Rihanna’s Fenty Beauty, developed with LVMH, generated over $550 million in annual revenue within its first year. Rihanna’s role extended beyond creative input, giving her access to both the upside of performance and the brand’s strategic direction.

Kim Kardashian’s SKIMS has followed a similar model. Originally launched as a shapewear line, it has since expanded into loungewear and menswear, achieving a $4 billion valuation by late 2024. Her influence, paired with consistent product innovation and partnerships with the NBA and Team USA, turned it into one of the highest-growth apparel brands globally.

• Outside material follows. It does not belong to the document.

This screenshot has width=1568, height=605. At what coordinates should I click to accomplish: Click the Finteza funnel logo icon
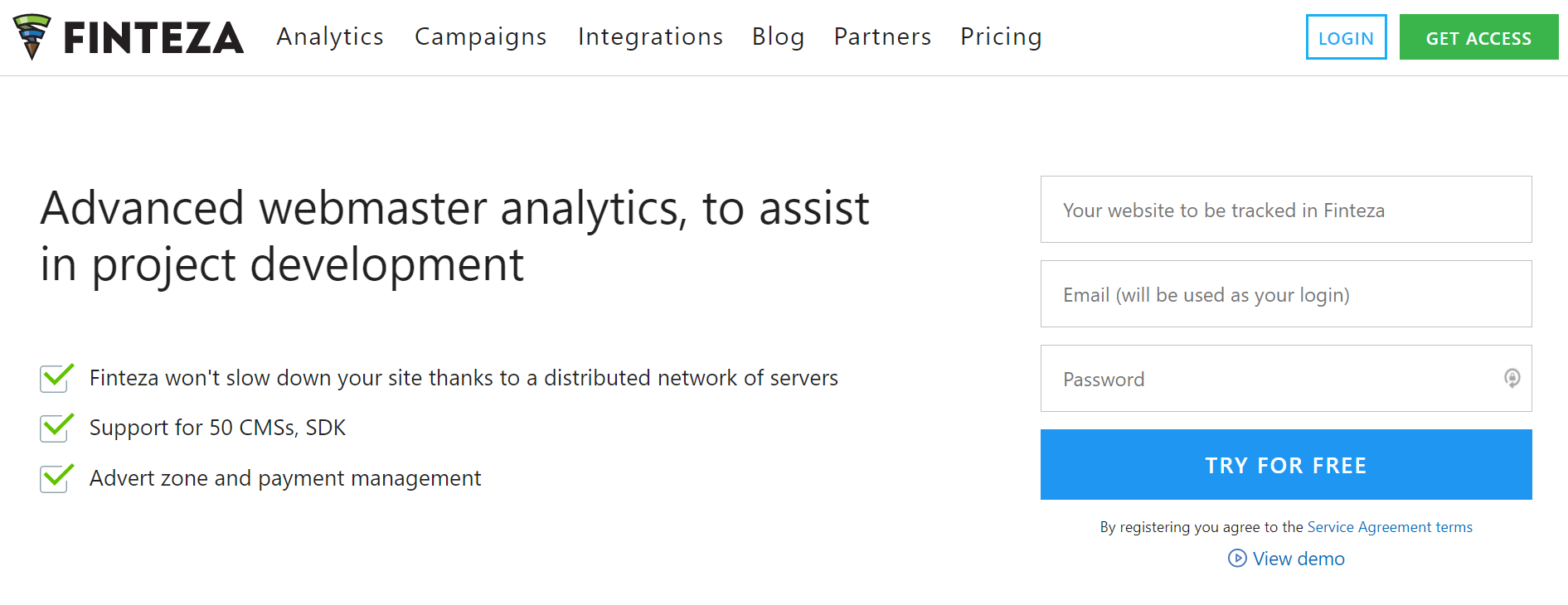(x=32, y=36)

This model works because celebrities already have built-in distribution via social media. They reduce the need for paid advertising, accelerate brand trust, and compress go-to-market timelines.

How do they monetise?

Modern celebrity brands operate across several income channels. Direct-to-consumer sales offer higher margins, often above 60% for beauty and personal care products. Retail distribution with chains like Sephora and Ulta brings scale and visibility, while licensing and equity transactions offer liquidity.

Jessica Alba’s Honest Company was an early example, evolving from a niche organic baby brand into a publicly listed company. Hailey Bieber’s Rhode Skin, launched in 2022, continues to scale across Asia and the Middle East, thanks to both product demand and the global reach of Bieber’s personal brand.

Merchandising, product placements, and bundled offerings further strengthen these revenue streams. Taylor Swift, for instance, operates one of the most profitable merchandising operations in the world. Though she hasn’t launched a standalone brand, her model shows how controlling IP and distribution can rival traditional entertainment revenues.

Why do they exit?

While building a brand offers significant upside, operating it can be demanding. Many celebrities choose to exit or scale back involvement once the business matures or market conditions peak.

Kylie Jenner’s early exit from Kylie Cosmetics allowed her to monetise when valuation was high, and the brand still had momentum. For Gomez, a partial sale of Rare Beauty in 2025 may allow her to de-risk, return focus to creative pursuits, and retain exposure to future growth.

Private equity also plays a role. Firms like L Catterton, Cavu Ventures and Blackstone actively acquire or partner with celebrity brands. For them, these deals offer access to strong consumer products with built-in audiences. For the celebrity founder, it means liquidity and the ability to step back while maintaining residual equity.

Why is this trend gaining momentum?

In 2025, celebrities are in a good position to capitalise on shifting consumer trends. The rise of social commerce, AI-driven personalisation, and digitally native audiences has lowered the cost and complexity of launching a business.

Zendaya, for example, launched a sustainable activewear line earlier this year, integrating AI for personalised recommendations. Bad Bunny is expanding his fashion label into regional beauty products for Latin American consumers. These new launches reflect a move from simple product sales to building multi-category ecosystems.

Celebrities offer a unique combination of cultural influence and commercial potential as traditional media influence declines and consumer trust shifts toward individuals over institutions.

What began as a marketing playbook has evolved into a capital strategy. Today’s celebrities treat their personal brands like business portfolios, turning cultural cachet into high-growth, monetisable enterprises. The celebrity founder is no longer a novelty for investors, retailers, and even public markets. In the right conditions, it is a model that delivers scale, loyalty, and return on capital.

For finance professionals watching this space, the takeaway is simple. Celebrity brands are mainstream investment opportunities when structured around real operational strength and product-market fit.